Saturday, May 19, 2012
Propaganda
I just spent an hour connecting two news stories today in a very irreverent way. The first concerned the desire of some Congressmen to spend tax payers' money to use propaganda on/against them. The other was about tapeworms in the brain. But the whole thing got out of hand. I spent most of the time Googling images that I could use, propaganda posters and images of ethnic stereotypes from my childhood, and particularly gruesome pictures of parasite damage. I freed myself to use every stereotype and epithet I could. It was fun but ugly.

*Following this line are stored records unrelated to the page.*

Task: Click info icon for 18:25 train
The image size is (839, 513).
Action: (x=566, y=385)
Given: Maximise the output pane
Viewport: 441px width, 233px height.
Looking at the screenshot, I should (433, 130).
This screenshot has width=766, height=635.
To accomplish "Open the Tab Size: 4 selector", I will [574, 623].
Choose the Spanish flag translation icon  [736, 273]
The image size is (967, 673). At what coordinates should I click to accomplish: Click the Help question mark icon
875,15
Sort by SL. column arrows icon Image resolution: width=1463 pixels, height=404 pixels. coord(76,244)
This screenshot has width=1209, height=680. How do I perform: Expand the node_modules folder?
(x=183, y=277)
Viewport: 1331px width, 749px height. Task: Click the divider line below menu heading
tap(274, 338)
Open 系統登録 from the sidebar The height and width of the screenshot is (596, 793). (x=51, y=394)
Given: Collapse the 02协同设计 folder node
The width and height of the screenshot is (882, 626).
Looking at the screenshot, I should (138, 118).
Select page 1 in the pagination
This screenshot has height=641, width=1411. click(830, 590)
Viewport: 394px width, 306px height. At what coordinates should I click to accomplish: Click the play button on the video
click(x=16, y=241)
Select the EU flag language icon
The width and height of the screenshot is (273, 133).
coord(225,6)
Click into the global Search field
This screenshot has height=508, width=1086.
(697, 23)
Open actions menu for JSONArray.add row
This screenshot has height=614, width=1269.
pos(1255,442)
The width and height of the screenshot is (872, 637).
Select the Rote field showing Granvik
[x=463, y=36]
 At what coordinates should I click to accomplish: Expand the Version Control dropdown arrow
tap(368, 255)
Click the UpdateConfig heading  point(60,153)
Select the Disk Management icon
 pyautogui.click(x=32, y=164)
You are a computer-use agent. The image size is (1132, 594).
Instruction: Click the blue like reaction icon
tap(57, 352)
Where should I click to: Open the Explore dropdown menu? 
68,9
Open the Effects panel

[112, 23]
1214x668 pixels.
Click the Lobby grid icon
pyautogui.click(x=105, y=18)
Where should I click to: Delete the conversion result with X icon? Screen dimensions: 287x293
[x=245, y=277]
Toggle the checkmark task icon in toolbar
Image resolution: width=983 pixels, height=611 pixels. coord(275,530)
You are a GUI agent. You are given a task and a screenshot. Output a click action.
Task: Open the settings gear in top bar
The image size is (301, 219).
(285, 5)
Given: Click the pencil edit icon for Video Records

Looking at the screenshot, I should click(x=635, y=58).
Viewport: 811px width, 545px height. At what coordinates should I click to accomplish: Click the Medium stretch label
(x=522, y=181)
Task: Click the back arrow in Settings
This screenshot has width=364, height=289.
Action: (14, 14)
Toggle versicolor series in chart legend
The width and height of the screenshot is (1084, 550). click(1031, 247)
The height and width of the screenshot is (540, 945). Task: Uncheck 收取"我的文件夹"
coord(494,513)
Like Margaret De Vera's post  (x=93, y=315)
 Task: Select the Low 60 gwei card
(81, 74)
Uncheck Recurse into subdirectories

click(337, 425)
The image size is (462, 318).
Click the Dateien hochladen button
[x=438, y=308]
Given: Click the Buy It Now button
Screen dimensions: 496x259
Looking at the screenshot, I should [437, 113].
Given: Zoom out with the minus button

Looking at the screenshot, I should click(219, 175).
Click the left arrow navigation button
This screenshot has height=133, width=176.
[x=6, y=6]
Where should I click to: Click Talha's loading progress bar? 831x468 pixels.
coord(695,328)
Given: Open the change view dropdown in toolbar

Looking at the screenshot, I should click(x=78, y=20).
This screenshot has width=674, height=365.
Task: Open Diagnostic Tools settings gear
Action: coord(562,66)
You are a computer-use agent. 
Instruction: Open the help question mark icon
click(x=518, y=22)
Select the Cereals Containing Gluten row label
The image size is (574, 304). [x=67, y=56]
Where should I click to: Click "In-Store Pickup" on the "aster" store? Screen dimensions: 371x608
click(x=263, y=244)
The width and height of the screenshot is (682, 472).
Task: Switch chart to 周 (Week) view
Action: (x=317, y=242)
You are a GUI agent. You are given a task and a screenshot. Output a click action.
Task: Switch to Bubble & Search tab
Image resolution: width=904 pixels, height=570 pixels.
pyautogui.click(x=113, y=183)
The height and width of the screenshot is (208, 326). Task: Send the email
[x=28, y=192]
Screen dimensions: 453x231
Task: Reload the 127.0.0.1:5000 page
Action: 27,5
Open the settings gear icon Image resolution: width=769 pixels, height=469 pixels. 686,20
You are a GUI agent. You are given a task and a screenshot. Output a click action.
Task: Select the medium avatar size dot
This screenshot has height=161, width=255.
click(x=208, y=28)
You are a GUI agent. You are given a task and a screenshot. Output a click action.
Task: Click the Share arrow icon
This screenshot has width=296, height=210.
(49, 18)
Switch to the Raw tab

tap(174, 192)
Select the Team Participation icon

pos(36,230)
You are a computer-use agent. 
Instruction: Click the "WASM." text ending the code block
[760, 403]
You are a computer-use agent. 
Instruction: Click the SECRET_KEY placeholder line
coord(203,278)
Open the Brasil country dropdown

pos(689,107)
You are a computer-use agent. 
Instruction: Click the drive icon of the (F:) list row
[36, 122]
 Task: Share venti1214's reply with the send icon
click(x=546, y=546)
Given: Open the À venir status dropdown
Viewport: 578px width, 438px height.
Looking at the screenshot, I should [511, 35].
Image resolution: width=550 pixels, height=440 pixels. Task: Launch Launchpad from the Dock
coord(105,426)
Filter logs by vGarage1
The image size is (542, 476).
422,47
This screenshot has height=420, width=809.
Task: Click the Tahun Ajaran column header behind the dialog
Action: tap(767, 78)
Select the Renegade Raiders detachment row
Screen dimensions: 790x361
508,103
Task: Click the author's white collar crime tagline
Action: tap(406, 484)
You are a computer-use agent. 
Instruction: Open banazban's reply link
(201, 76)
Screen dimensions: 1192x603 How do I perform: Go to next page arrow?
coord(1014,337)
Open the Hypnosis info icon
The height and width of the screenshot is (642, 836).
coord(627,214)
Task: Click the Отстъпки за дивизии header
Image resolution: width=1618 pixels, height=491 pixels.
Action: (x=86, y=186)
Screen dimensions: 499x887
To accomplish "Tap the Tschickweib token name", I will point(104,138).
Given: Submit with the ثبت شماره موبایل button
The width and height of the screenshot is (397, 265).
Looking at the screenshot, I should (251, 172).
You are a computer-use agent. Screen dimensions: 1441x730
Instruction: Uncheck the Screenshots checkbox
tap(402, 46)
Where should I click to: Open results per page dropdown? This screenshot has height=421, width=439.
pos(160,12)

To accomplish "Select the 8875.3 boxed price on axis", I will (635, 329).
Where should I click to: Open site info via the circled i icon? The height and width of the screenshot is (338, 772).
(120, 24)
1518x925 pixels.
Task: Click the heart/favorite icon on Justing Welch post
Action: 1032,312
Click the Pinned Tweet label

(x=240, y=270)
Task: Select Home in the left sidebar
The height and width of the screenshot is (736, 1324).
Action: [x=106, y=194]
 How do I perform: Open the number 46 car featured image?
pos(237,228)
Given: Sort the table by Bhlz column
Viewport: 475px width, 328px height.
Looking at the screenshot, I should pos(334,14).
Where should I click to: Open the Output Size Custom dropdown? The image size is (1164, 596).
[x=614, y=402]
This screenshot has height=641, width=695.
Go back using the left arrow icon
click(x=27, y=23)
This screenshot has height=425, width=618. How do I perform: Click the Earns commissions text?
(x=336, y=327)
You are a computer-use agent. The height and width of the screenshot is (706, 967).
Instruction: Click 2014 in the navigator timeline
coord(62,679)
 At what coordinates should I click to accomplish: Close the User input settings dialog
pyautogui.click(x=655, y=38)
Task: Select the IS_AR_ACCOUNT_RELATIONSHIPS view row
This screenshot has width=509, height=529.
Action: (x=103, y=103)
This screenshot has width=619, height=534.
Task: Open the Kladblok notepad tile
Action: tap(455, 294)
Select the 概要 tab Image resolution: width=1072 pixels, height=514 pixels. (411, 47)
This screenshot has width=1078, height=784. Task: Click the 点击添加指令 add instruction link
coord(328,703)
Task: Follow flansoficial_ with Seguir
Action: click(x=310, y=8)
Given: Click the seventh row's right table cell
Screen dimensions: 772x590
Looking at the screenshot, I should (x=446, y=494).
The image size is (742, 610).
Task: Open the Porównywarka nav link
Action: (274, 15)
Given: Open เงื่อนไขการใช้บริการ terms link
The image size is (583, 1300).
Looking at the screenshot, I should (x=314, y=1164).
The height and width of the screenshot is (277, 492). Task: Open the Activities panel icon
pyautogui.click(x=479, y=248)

I don't mind stereotypes at all, of course. Nor epithets nor any irreverent things. They are funny, but only, I guess if you are aware of the humor in them.
Oops. I just started giving examples again and had to delete. It is not that I don't want to share, but I don't want to sully today's image with any of that. It is a most perfect example on it's own, a gorgeous play on male desire and the chthonic power of the female figure that Camille Paglia wrote about. The image is wrong which makes it so perfectly delicious if you get the joke. And that's the deal. Art is supposed to let you say things that you are not allowed to say outside it, to talk about things that are taboo. This image presents the oldest taboo of all. And at once it piques my prurient interests and assuages my guilt for having them because it is ironic. Or is it? And this is where the power of propaganda is of interest. Who gets to say what about the image and whose saying will prevail. The image is about power. But so is any analysis of it, too. It is all propaganda, this art and analysis, an attempt to make you see and agree.
But I am instructing, lecturing. . . and being a bore. I think I must have tapeworms in my brain. I eat a lot of raw fish. It can't be good.
O.K. Stop illegal immigration. Save the transgendered whales. Or, my favorite: Don't be evil. Do good.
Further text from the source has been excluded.